May 21, 2010
Dear Mayo Clinic:
I've read that persistent low-grade inflammation is present in some people with irritable bowel syndrome, and a few studies have reported on the potential benefits of medications that may target this aspect of IBS. Are these medications available to IBS patients? If not, is there a chance they will become available?
Researchers have investigated the role that inflammation plays in irritable bowel syndrome (IBS). Studies have suggested that inflammation caused by an infection may trigger IBS symptoms and certain people who have IBS may have some ongoing inflammation. But research examining the effectiveness of anti-inflammatory medications in controlling IBS symptoms hasn't shown any benefit. As a result, anti-inflammatory drugs are not generally used to treat IBS.
IBS is a disorder that affects the large intestine (colon) and is characterized by symptoms such as diarrhea, abdominal pain, cramps, gas, bloating and constipation.
The intestinal walls are lined with layers of muscle that contract and relax in a coordinated rhythm as they move food through the intestinal tract. In some cases of IBS, these contractions are stronger and last longer than normal. Food is forced through the intestines too quickly, causing gas, bloating and diarrhea (diarrhea-predominant IBS). In other cases, the opposite occurs. Food moves through the intestinal tract too slowly, and stools become hard and dry (constipation-predominant IBS). Some people with IBS have a combination of both.
The underlying cause of IBS isn't known. Investigations into the cause have found that IBS may sometimes be triggered by an intestinal infection that involves severe diarrhea and inflammation of the colon. Those symptoms may cause changes within the colon that affect its function and lead to IBS. Ongoing inflammation has been observed in some people with IBS, particularly those with the diarrhea-predominant form of the disorder.

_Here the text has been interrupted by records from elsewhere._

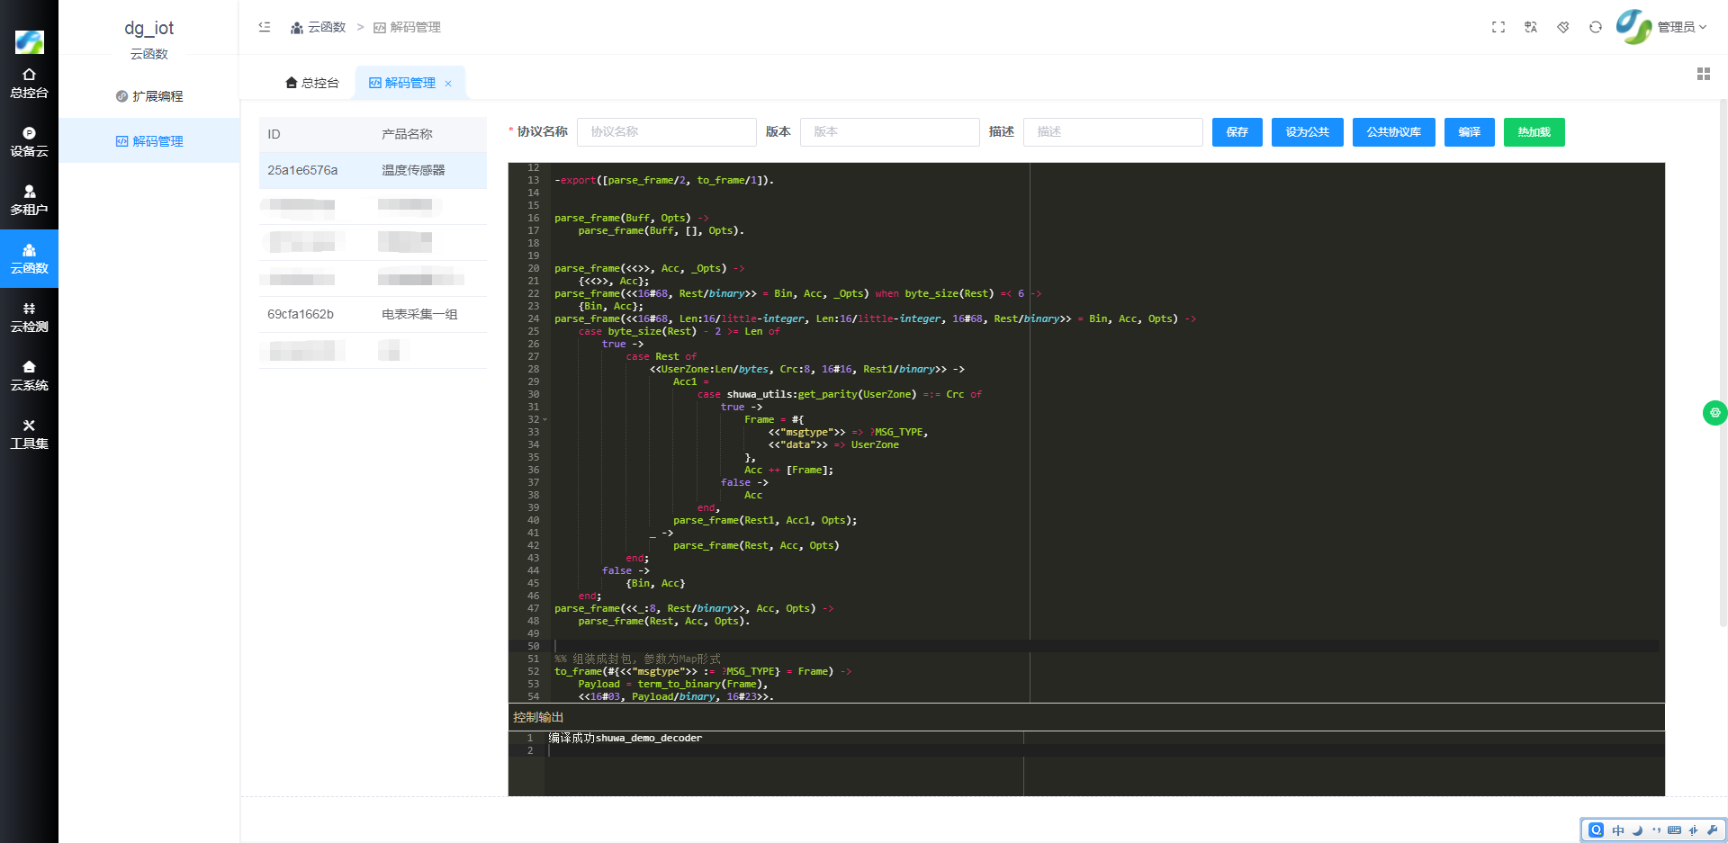Click the 保存 button

(1237, 132)
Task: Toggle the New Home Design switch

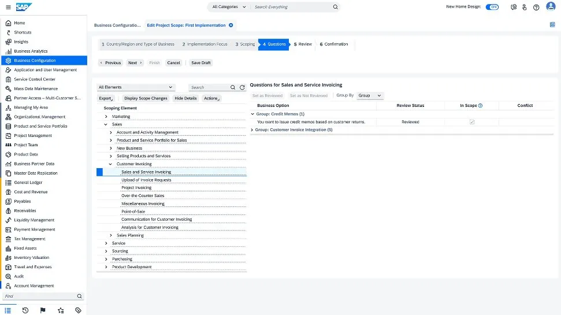Action: point(492,7)
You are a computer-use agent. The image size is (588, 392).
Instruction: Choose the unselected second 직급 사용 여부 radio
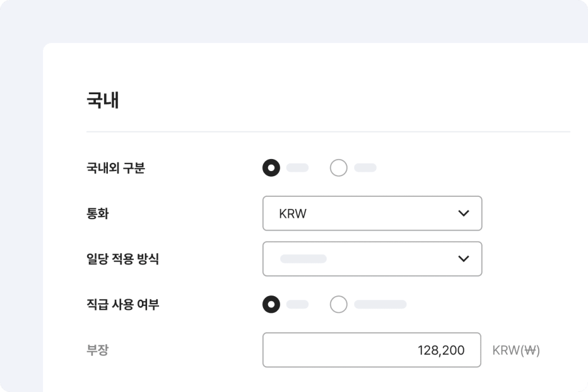[339, 305]
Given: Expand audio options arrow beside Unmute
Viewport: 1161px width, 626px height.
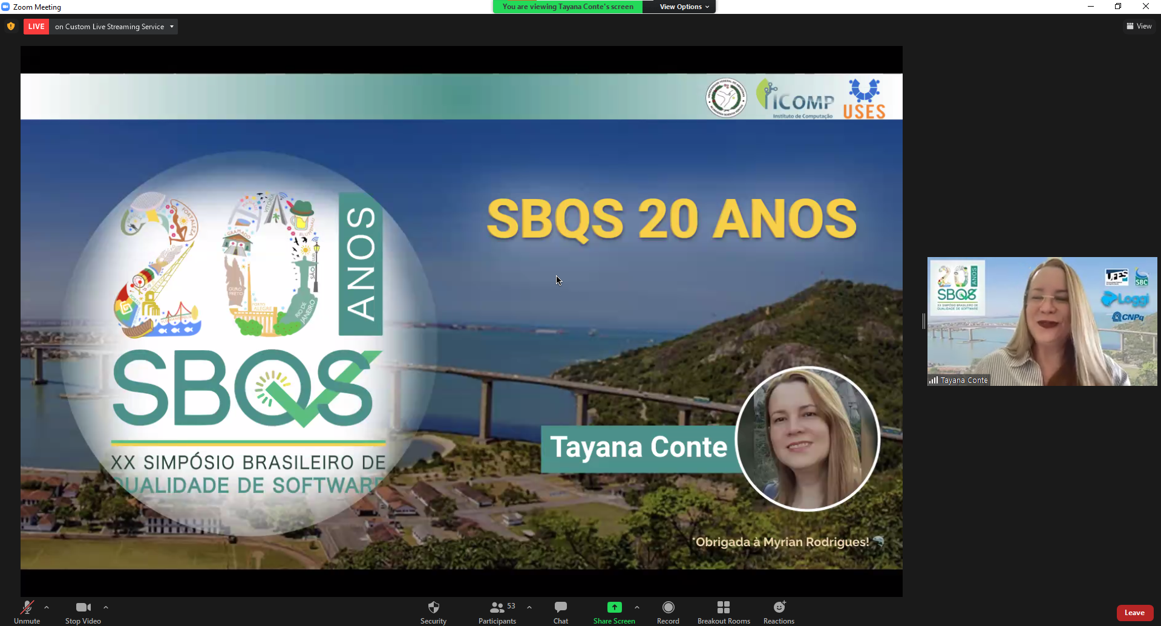Looking at the screenshot, I should click(x=47, y=607).
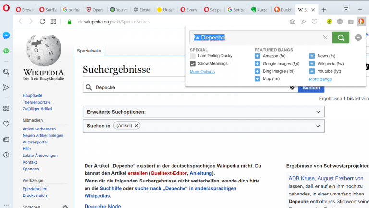Open the History clock icon in sidebar
Screen dimensions: 369x208
pos(6,155)
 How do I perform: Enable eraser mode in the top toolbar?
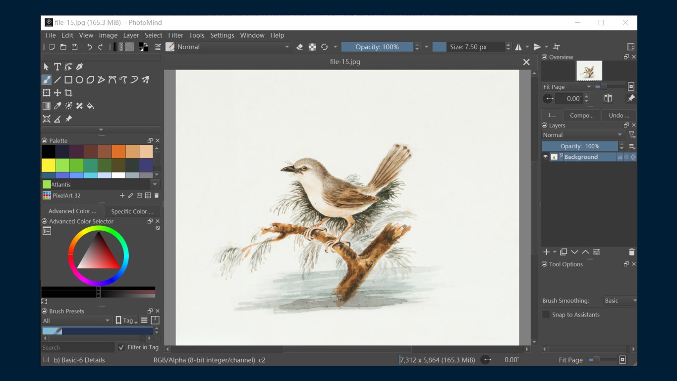click(x=299, y=47)
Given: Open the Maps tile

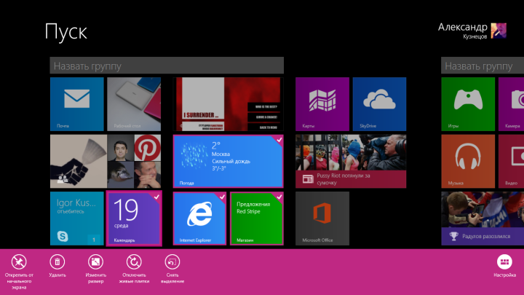Looking at the screenshot, I should coord(322,104).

Based on this information, a study was conducted that examined the use of prednisolone, a corticosteroid medication that helps control inflammation, in treating IBS. However, no significant reduction in IBS symptoms was found in people who took prednisolone. Although anti-inflammatory medications are still under consideration in IBS research, currently no scientific evidence supports using these medications to treat IBS, and they are not part of mainstream IBS care.
Many people who have mild IBS symptoms don't require treatment with medication. Dietary and lifestyle changes, such as avoiding foods that trigger symptoms and reducing stress, are often enough to control IBS.
For those with moderate to severe IBS, medications targeted to control specific symptoms may be necessary. For example, tricyclic antidepressant medications such as imipramine and amitriptyline may be helpful in people who have diarrhea-predominant IBS with abdominal pain. These drugs can help slow colon function and reduce pain. Lubiprostone, a medication used to treat constipation, is also helpful for women older than 18 who have constipation-predominant IBS.
Medications now under investigation that appear to show promise in treating IBS include antibiotics, which are designed to fight infection; and probiotics, which introduce new and healthier forms of bacteria into the intestinal tract. Antibotics appear to be beneficial in some people whose IBS symptoms are due to an overgrowth of bacteria in the intestines. Probiotics seem to have a positive effect on the bacterial environment within the colon, leading to a reduction in symptoms in some people. These findings are preliminary, though, and more research is needed before antibiotics and probiotics become standard treatment for IBS.
If you have questions about the best treatment for IBS, talk to your doctor. Mild cases of IBS usually can be managed by a primary care physician. If you're having trouble controlling IBS symptoms with lifestyle and dietary changes alone, you may want to consult a gastroenterologist who has expertise in treating IBS and can help you develop a treatment plan to fit your circumstances.
— Michael Picco, M.D., Gastroenterology & Hepatology, Mayo Clinic, Jacksonville, Fla.